Fortunately, he seems up to the challenge.
“I’m not trying to change out everything,” he said. “Our members are accustomed to these milestones.” Milestones such as quirky fundraisers and interesting and unusual cinematic offerings.
One such fundraiser is December’s annual Artament, where local artists and businesses craft one of a kind Christmas (or otherwise holiday-ish) ornaments that are then auctioned off to the highest bidder. Or the Braineater’s Ball, the first event Crismore was involved with then he took over as executive director in September 2012 from former director Catherine Lee.
Fundraisers aside, the real purpose of Cinema Center is to bring the kind of movies to Fort Wayne that the city’s multiplexes won’t touch.
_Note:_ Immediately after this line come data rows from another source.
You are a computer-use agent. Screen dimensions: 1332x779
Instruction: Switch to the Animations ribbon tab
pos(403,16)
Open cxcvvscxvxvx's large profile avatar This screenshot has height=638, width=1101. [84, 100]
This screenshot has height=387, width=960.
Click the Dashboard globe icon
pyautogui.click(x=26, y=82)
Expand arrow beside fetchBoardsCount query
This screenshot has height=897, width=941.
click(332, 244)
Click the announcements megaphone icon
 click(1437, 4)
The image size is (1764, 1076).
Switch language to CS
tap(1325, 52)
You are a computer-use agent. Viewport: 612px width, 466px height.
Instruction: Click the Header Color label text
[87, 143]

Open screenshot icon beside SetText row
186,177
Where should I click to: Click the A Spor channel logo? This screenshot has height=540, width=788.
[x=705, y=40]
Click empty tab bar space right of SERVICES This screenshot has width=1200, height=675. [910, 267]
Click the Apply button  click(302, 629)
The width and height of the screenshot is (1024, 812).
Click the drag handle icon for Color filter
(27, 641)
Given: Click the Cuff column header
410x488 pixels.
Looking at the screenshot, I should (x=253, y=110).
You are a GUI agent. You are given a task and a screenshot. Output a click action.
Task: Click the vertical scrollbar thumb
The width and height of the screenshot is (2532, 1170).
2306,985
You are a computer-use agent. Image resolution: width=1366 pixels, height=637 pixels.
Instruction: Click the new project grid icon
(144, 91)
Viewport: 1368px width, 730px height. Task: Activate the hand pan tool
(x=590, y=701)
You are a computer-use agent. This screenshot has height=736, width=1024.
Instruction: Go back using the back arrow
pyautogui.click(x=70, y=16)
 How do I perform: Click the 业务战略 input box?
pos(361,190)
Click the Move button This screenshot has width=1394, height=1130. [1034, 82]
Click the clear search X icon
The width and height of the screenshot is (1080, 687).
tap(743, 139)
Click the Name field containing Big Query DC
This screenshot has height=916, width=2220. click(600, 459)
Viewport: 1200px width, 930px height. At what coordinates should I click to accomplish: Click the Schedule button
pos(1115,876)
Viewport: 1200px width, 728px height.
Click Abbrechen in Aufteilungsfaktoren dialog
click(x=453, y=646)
Increasingly, though, as large production companies have seen dollar signs in edgier fare, the label “independent” has gotten muddied, Crismore said.
“I’m trying really hard to find these films that might not come anywhere near Fort Wayne,” he said. “The level of films that people want to see (are) made in the $10 million to $40 million range.”
In other words, films that could be classified as “major motion pictures.”
To combat that, Crismore said he’s seeking out “smaller” distributors that might not think of Fort Wayne as a stop for their films as they are rolled out across the country, usually staying on the coasts instead of finding film homes in the Midwest.
“The smaller distributors … they want people to see their films,” he said. One example is the documentary “Detropia,” a look at the deterioration of Detroit that has Oscar buzz behind it, but most likely won’t be one of the movies that will bring in large crowds at conventional theaters. “Detropia” had a strong run at Cinema Center in November, Crismore said.
Crismore comes to his cinematic roots authentically. A Fort Wayne native, he worked on the hit cable TV show “The Walking Dead” during a stint in California and earned a degree in film studies at Columbia College. His wife, Amanda Knaver, had the opportunity to study in Indiana, so the couple returned to Fort Wayne several years ago and Crismore worked at Lincoln Life before seeing the advertisement for the executive director’s position at Cinema Center.
Crismore said he respects the tradition of Cinema Center. According to its website, Cinema Center was founded in 1976.
Crismore’s next challenge is kicking off a capital campaign to upgrade the theater’s projection capabilities to be able to handle digital projection. The days of film are ending, he noted, and it’s getting harder and harder to get film prints of new releases.